Down to the last line, repeat the entries exactly.

[Dataset items]
== == ==

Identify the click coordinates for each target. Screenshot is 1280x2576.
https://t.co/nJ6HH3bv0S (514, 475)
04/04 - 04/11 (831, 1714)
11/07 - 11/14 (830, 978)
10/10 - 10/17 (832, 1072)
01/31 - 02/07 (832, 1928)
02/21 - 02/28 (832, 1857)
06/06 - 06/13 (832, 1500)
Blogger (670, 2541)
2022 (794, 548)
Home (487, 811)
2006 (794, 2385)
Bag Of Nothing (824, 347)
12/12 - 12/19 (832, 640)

== == ==

Solution to this task:
Identify the click coordinates for each target. Screenshot is 1280x2576.
https://t.co/nJ6HH3bv0S (514, 475)
04/04 - 04/11 (831, 1714)
11/07 - 11/14 (830, 978)
10/10 - 10/17 (832, 1072)
01/31 - 02/07 (832, 1928)
02/21 - 02/28 (832, 1857)
06/06 - 06/13 (832, 1500)
Blogger (670, 2541)
2022 (794, 548)
Home (487, 811)
2006 (794, 2385)
Bag Of Nothing (824, 347)
12/12 - 12/19 (832, 640)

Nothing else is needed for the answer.